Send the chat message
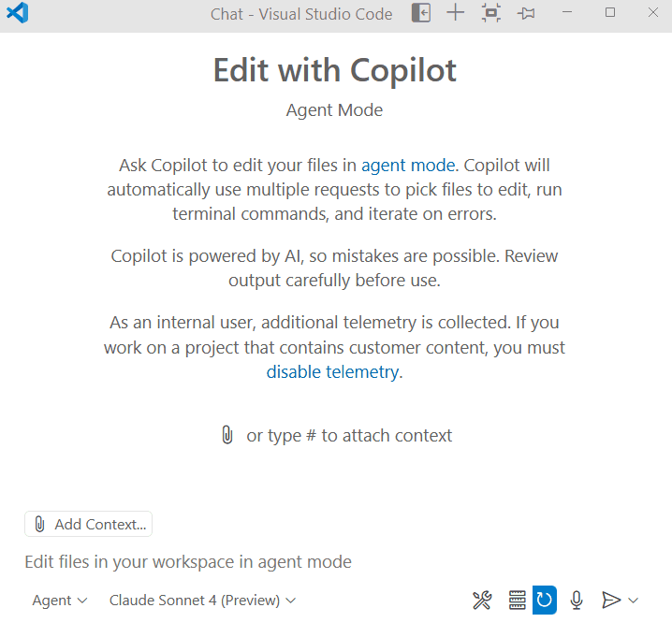Viewport: 672px width, 637px height. (611, 600)
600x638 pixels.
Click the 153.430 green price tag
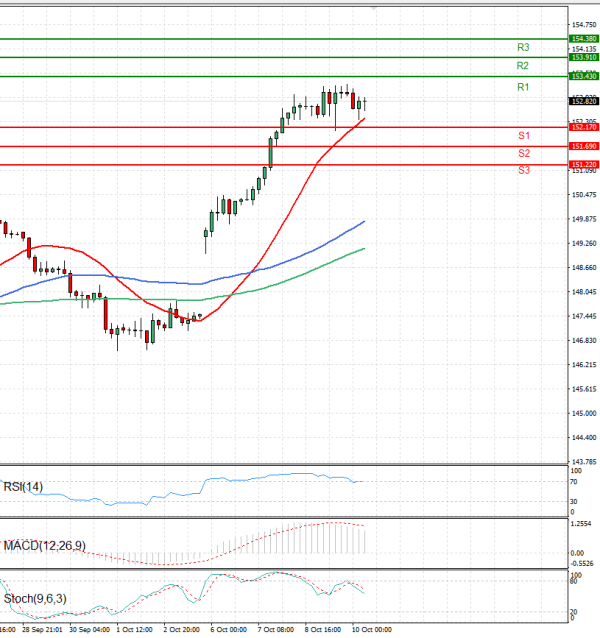[x=583, y=77]
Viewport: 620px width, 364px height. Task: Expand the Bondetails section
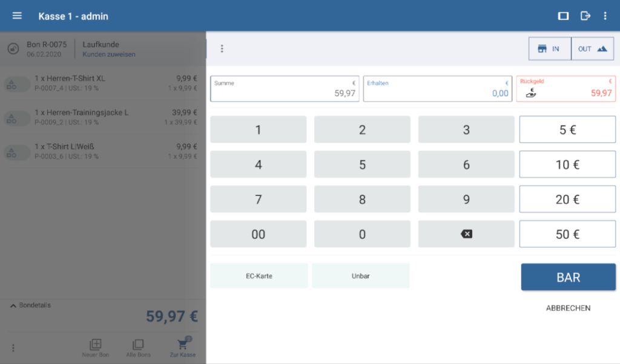(x=31, y=305)
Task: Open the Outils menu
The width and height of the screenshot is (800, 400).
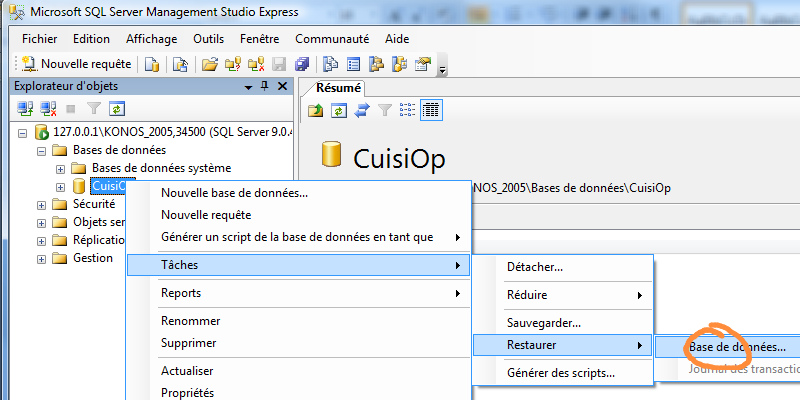Action: coord(208,38)
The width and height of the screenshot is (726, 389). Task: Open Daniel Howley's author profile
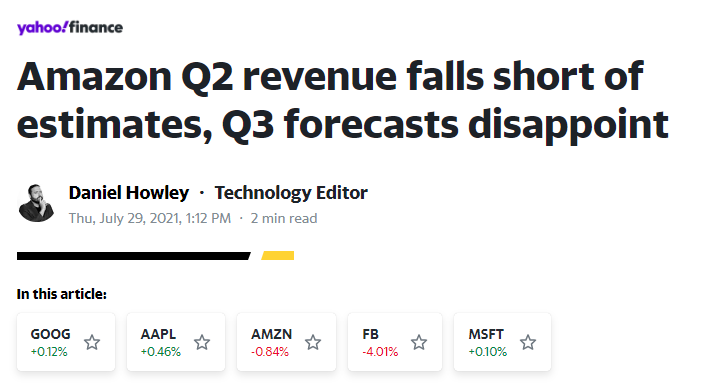pyautogui.click(x=129, y=193)
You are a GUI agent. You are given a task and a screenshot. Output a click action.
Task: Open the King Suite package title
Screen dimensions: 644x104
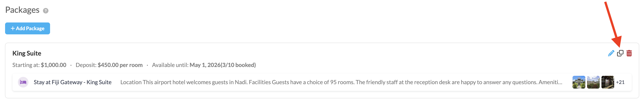tap(27, 53)
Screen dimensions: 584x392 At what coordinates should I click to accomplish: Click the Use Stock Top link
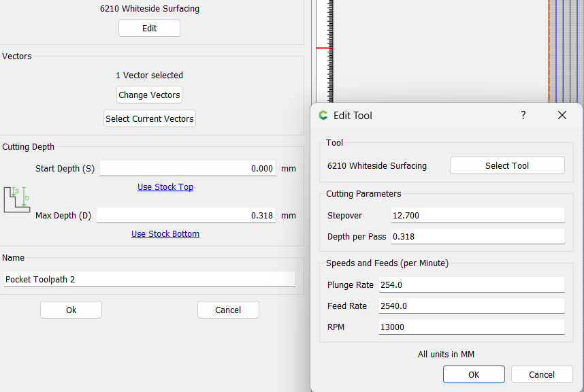(x=165, y=187)
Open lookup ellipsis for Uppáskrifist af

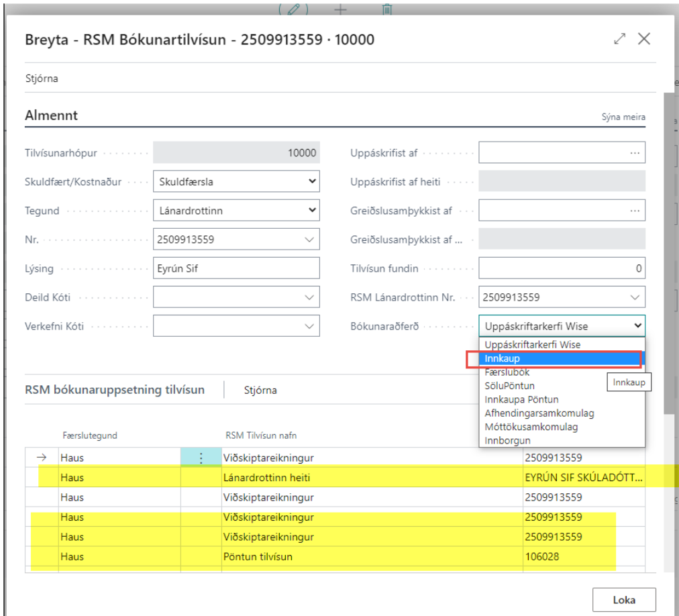click(x=634, y=153)
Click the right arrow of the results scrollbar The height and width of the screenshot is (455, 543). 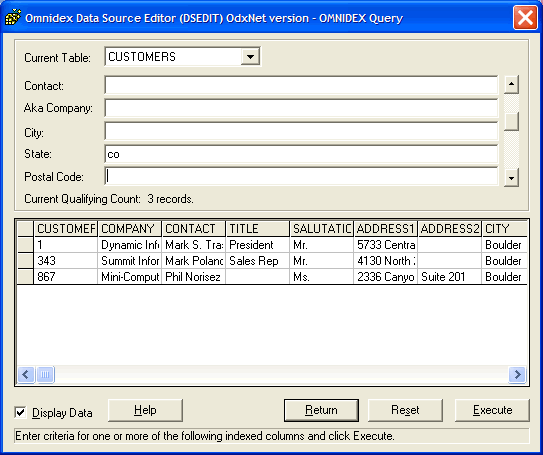[x=517, y=374]
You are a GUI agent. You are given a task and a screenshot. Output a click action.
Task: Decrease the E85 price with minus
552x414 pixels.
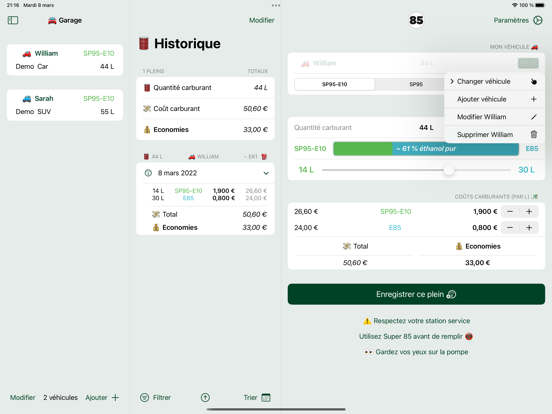(510, 228)
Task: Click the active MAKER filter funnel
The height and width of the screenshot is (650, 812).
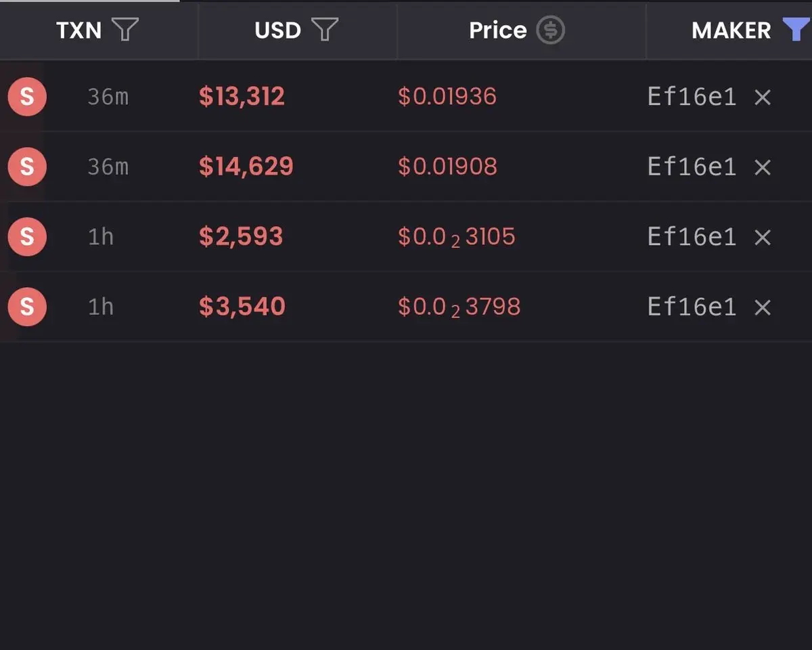Action: 796,30
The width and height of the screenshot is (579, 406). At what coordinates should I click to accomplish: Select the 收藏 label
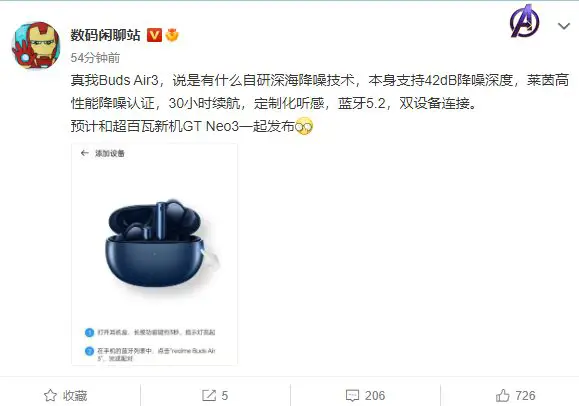coord(75,396)
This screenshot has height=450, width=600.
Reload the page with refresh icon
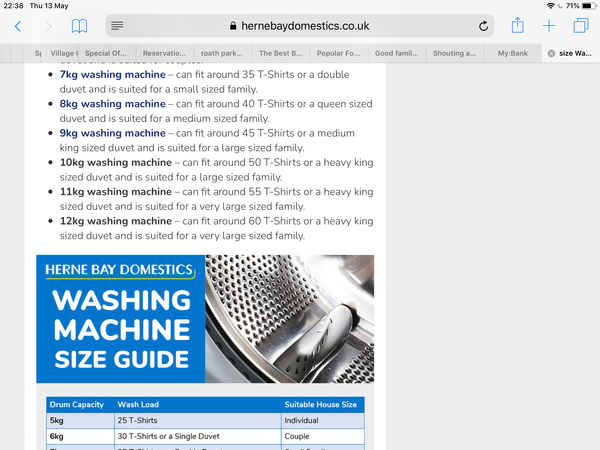click(x=484, y=26)
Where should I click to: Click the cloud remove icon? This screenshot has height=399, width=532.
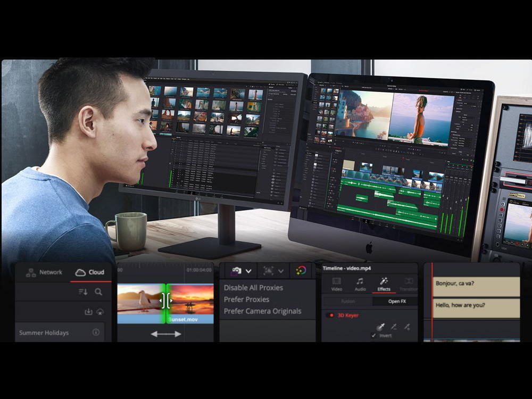pyautogui.click(x=100, y=311)
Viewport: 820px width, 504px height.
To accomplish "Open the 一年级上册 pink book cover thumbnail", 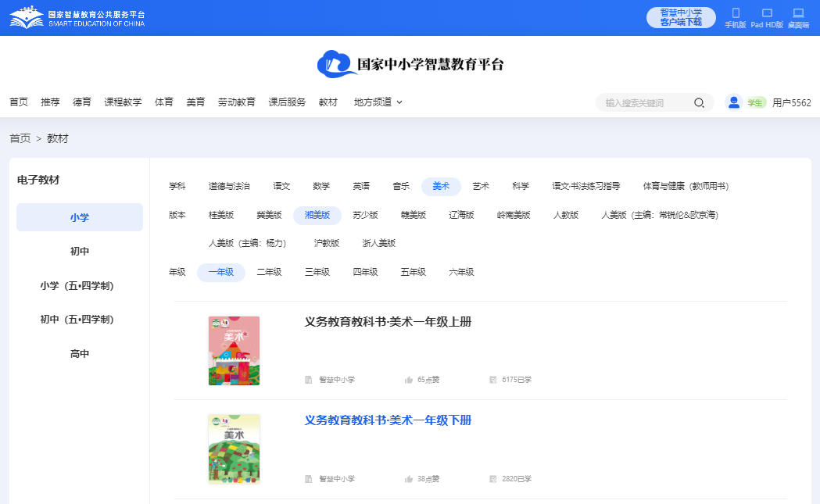I will tap(234, 351).
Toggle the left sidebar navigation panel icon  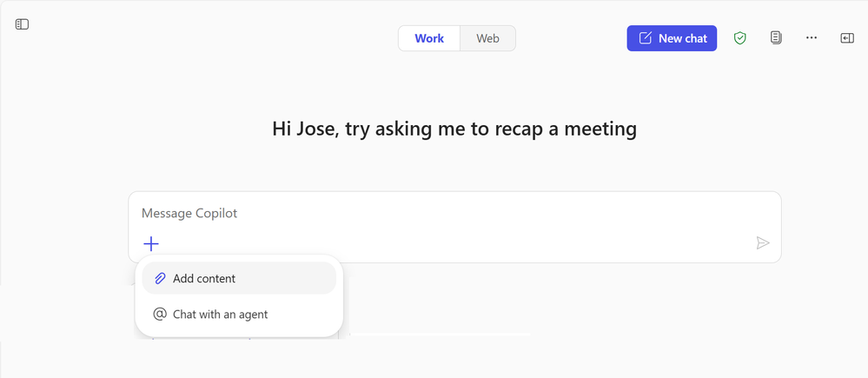click(x=22, y=24)
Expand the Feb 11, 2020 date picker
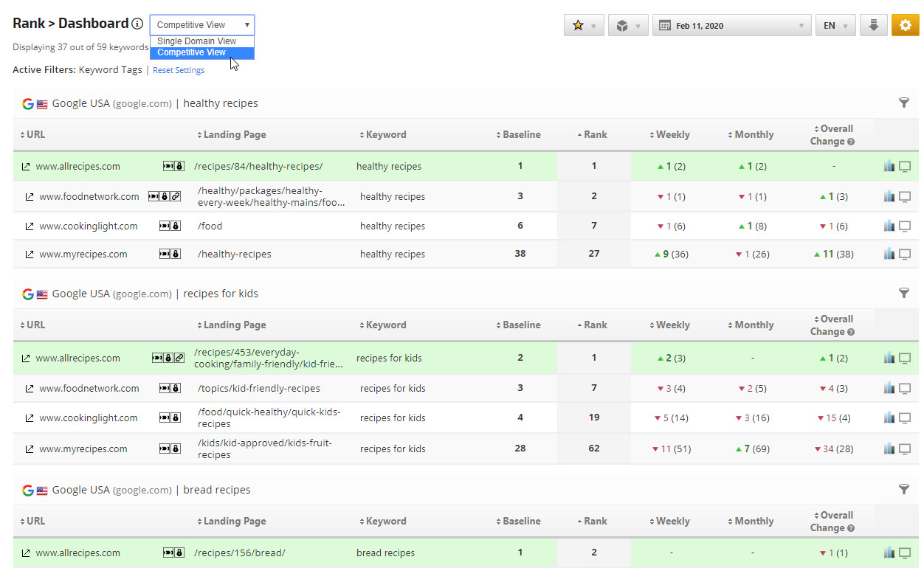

### TASK TO COMPLETE
With the pictures removed from your copy, retype the lines above from the one that contains "Reload the page with refresh icon" through the one that contains "Viewport: 820px width, 504px height.", exactly.

### EXPECTED ANSWER
Reload the page with refresh icon
click(x=484, y=26)
Where should I click to: Click the cloud remove icon? This screenshot has height=399, width=532.
pyautogui.click(x=100, y=311)
Viewport: 820px width, 504px height.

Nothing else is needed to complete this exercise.